1. Immediate Focus: Enhancing Testing & Dynamic TP/SL Fixes
1.1 Improve Market Comparison Tests
- Currently, tests only confirm that data is being generated but do not validate its accuracy.
- Next steps:
- Add verification logic to ensure market comparisons are meaningful.
- Implement consistency checks to identify weak sorting decisions.
1.2 Debug and Validate Dynamic TP/SL
- Dynamic TP/SL has been implemented but likely contains a bug.
- Next steps:
- Develop targeted unit tests to check the logic against historical data.
- Compare expected vs. actual TP/SL behavior in different market conditions.
2. Mid-Term: Enhancing MAAT for Process Oversight
2.1 Implement MAAT Sampling
- MAAT is crucial for identifying systemic errors in market selection and TP/SL strategies.
- Next steps:
- Ensure MAAT samples TA data, pairwise market comparisons, and TP/SL decisions.

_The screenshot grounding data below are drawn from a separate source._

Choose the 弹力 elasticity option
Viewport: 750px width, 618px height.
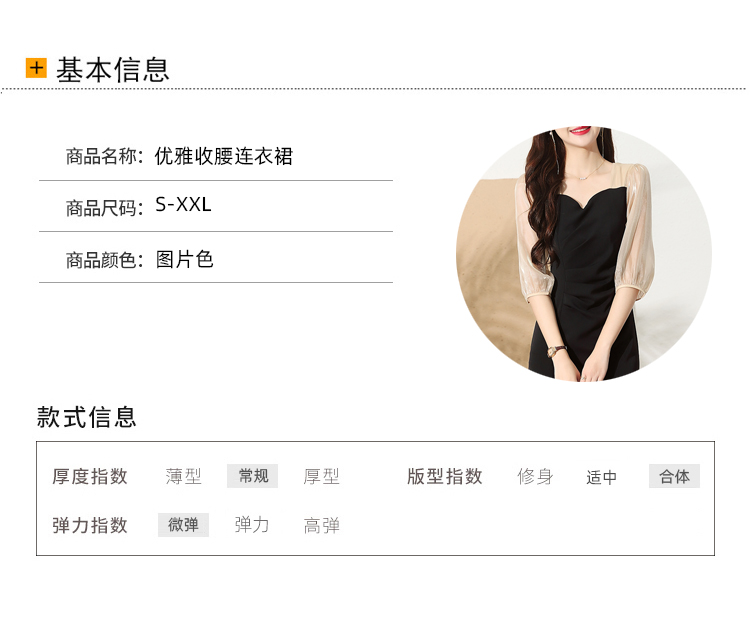[252, 525]
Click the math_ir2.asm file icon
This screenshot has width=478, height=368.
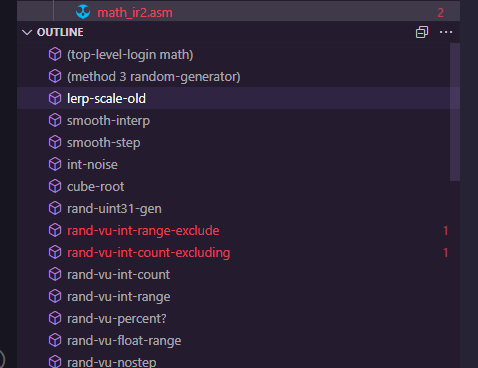click(x=83, y=12)
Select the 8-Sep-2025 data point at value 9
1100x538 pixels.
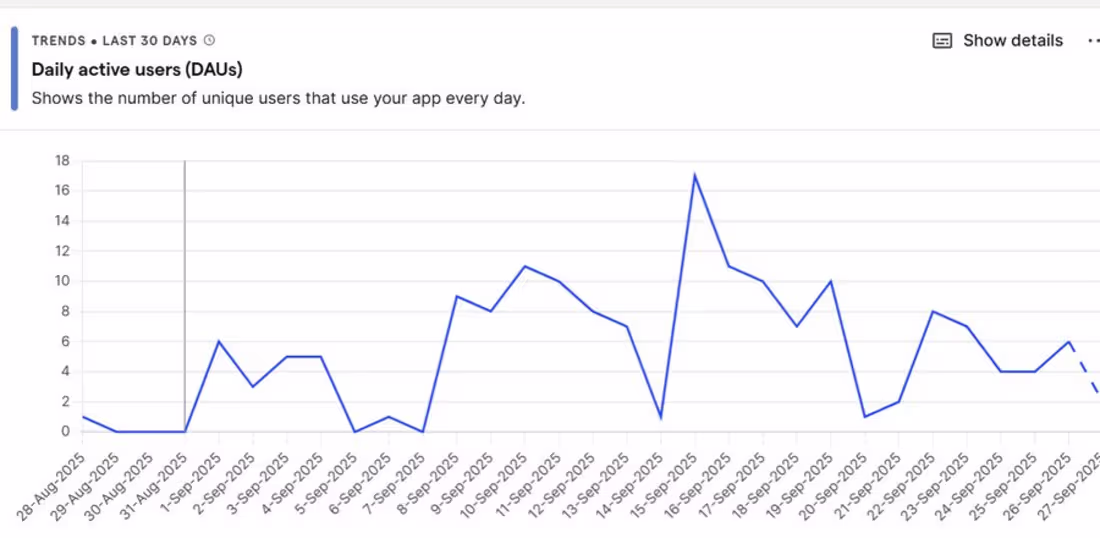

- Generate a daily gist with randomized selections for human review.
- Use O1 AI for primary analysis, flagging anomalies for deeper inspection.

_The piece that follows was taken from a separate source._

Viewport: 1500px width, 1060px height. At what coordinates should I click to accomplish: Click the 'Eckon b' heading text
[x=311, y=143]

3. Mid-Term: Automating Tournament Operations
3.1 Atlas Module Enhancement
- The Atlas module currently lacks automation for launching tournaments and shadow portfolios.
- Next steps:
- Implement automatic tournament scheduling.

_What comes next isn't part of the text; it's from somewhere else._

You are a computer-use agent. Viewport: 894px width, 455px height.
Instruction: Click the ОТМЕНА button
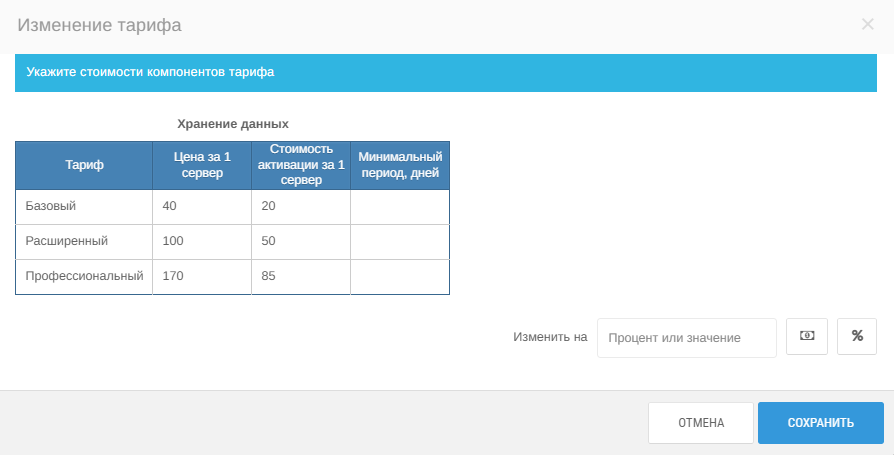click(x=701, y=423)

- Enable auto-logging of results for further analysis.
- Integrate with MAAT to feed data into the monitoring pipeline.
3.2 Grafana Integration
- Without a proper frontend, data analysis is constrained to TG/Gist, making deep insights difficult.
- Next steps:
- Connect tournament results to Grafana dashboards.
- Enable real-time monitoring of win rates, TP/SL success, and tournament efficiency.
4. Long-Term: Improving Market Selection and Heuristic Filtering
4.1 Optimize Market Sorting
- Currently, pairwise comparisons are applied across the entire market, making sorting slow and inefficient.
- Next steps:
- Introduce heuristic filtering to eliminate weak markets early.
- Improve sample selection for MAAT to detect contradictory or misleading rankings.
- Experiment with alternative sorting methods to increase profitability.
4.2 Integrate Regime Detection
- At some point, regime shifts in market conditions should be accounted for.
- This would allow dynamic adaptation of tournament strategies to current market phases.
5. Long-Term: Choosing a Frontend Framework for Analysis
5.1 Current MDX Limitations
- MDX provides interactivity but requires custom solutions for each new feature.
- The lack of standardization slows down development.
5.2 When to Move Beyond MDX
- If most interactive elements become React components, Next.js + MDX is a better fit.
- If API interactions and live data analysis are required, Next.js + TRPC is a stronger choice.
- If UI complexity increases, ShadCN could provide a structured design system.
5.3 Recommended Approach
- Short-term: Continue using MDX for basic analysis.
- Medium-term: Prototype key views in Next.js before fully migrating.
- Long-term: Move to a full frontend framework when MDX limits development speed.
Conclusion
- Immediate priority: Improve testing and debugging TP/SL logic.
- Mid-term: Automate tournaments (Atlas) and improve MAAT monitoring.
- Long-term: Develop a structured frontend for analysis and implement regime detection.
This structured approach ensures that each step contributes to Mercury’s profitability, with a clear roadmap for automation and UI improvements.